> _Problem statement_: Rewrite everything in the records from the line containing "Task: Click the left slot in the front view" down to the line containing "Action: [x=255, y=658]". Raise each coordinate in the answers by 118 and leave all other text as it is.

> _Input_:
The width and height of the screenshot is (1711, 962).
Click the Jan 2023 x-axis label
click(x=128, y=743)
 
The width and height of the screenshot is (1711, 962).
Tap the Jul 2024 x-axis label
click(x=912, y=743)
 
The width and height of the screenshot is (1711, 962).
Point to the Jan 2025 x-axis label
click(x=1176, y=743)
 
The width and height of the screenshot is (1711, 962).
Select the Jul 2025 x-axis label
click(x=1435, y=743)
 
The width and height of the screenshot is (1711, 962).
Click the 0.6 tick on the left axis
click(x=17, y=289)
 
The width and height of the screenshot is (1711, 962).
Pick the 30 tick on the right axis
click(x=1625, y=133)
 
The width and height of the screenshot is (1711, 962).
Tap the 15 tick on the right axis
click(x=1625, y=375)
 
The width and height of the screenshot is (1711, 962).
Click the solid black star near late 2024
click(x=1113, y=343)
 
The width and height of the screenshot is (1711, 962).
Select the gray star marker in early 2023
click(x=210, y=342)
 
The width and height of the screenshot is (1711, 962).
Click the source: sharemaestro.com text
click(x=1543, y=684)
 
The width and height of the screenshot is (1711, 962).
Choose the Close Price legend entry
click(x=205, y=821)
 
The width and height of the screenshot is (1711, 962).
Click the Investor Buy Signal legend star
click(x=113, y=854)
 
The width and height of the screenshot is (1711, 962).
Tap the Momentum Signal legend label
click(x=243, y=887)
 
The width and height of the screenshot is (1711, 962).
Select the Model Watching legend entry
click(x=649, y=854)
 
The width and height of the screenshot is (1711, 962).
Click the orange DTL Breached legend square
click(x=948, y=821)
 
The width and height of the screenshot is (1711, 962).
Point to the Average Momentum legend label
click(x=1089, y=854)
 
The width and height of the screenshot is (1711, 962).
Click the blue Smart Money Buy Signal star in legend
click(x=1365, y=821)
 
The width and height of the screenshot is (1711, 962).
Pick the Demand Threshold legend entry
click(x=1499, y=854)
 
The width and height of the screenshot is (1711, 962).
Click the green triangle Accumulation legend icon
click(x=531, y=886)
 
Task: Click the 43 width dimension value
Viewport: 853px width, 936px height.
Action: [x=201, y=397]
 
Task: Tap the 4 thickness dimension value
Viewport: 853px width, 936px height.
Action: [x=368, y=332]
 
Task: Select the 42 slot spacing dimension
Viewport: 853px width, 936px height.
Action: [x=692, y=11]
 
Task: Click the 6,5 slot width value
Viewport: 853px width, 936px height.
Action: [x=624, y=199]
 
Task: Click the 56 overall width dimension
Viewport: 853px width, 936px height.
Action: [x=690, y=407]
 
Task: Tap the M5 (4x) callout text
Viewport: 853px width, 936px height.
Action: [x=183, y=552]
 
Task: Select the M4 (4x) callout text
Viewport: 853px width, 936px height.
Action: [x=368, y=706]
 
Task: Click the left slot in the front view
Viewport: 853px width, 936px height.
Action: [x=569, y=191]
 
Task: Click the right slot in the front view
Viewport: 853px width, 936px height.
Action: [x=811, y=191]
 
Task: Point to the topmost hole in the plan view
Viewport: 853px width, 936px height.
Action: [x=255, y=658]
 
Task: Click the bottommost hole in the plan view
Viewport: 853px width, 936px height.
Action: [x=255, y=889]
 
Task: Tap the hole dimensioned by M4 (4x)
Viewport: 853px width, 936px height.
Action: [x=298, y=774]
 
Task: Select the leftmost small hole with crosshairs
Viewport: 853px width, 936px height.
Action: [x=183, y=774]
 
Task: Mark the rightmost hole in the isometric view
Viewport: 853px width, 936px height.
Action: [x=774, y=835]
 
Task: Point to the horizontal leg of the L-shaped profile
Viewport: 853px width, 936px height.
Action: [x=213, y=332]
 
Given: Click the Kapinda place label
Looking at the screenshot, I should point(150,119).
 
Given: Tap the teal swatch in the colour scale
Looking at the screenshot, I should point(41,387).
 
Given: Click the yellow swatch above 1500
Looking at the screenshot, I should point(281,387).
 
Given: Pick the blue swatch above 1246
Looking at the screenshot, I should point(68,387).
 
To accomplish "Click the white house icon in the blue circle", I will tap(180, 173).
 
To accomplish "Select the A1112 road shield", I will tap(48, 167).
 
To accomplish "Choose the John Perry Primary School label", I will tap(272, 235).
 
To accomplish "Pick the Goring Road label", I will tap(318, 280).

> _Final answer_:
Task: Click the left slot in the front view
Viewport: 853px width, 936px height.
Action: [x=687, y=309]
 
Task: Click the right slot in the front view
Viewport: 853px width, 936px height.
Action: [x=929, y=309]
 
Task: Point to the topmost hole in the plan view
Viewport: 853px width, 936px height.
Action: [x=373, y=776]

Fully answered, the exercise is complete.